# Remove Duplicates using ensureIndex() in MongoDB

This notebook demonstrates how to remove duplicate agent records from a MongoDB collection by creating a unique compound index using the legacy `ensureIndex()` method with the `dropDups` option. This method enforces uniqueness on a combination of fields and automatically drops duplicate documents. 

**Important:** `dropDups` is deprecated in newer versions of MongoDB.

**This way needs to have fields that are 100% complete and varying to be used** .

In [None]:
import pymongo

# MongoDB connection string provided for the challenge
conn_str = "mongodb://hiring:12341234@srv07.properbird.com:27017"
client = pymongo.MongoClient(conn_str)

# Replace 'your_database' and 'your_collection' with the actual database and collection names
db = client['realEstateFr']
collection = db['agentSampleHiring']

# Check record count before deduplication
count_before = collection.count_documents({})
print('Record count before deduplication:', count_before)

In [None]:
# Create a unique compound index on key fields to enforce uniqueness
# Using ensure_index() with dropDups=True to drop duplicate documents
# Note: The dropDups option is deprecated in newer MongoDB versions.

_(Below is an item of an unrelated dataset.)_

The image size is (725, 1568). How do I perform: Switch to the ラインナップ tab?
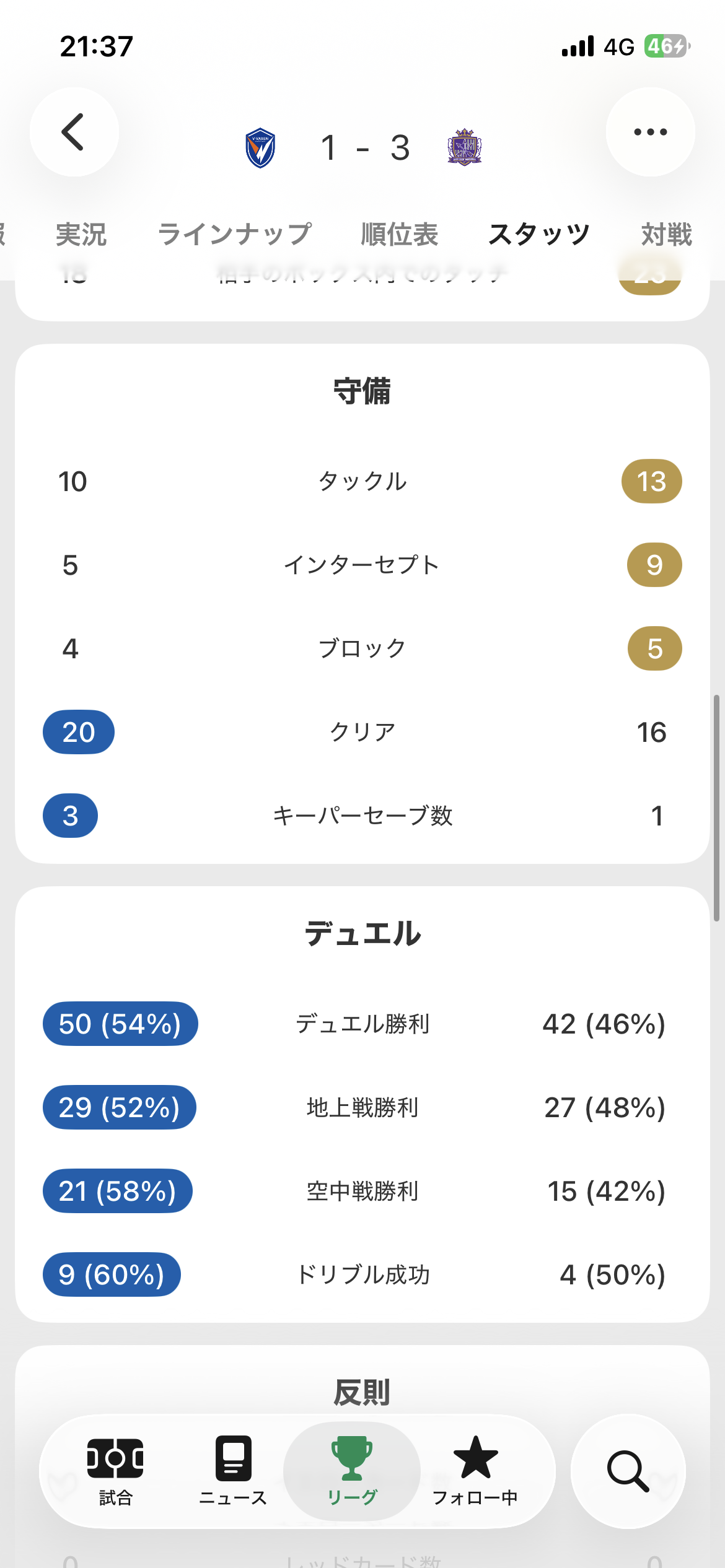pos(234,235)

index_name = collection.ensure_index([
    ("online_store_id", pymongo.ASCENDING), 
    ("online_store_name", pymongo.ASCENDING), 
    ("phone", pymongo.ASCENDING)
], unique=True, dropDups=True)

print('Created unique index:', index_name)

In [None]:
# Check record count after deduplication (duplicates dropped during index creation)
count_after = collection.count_documents({})
print('Record count after deduplication:', count_after)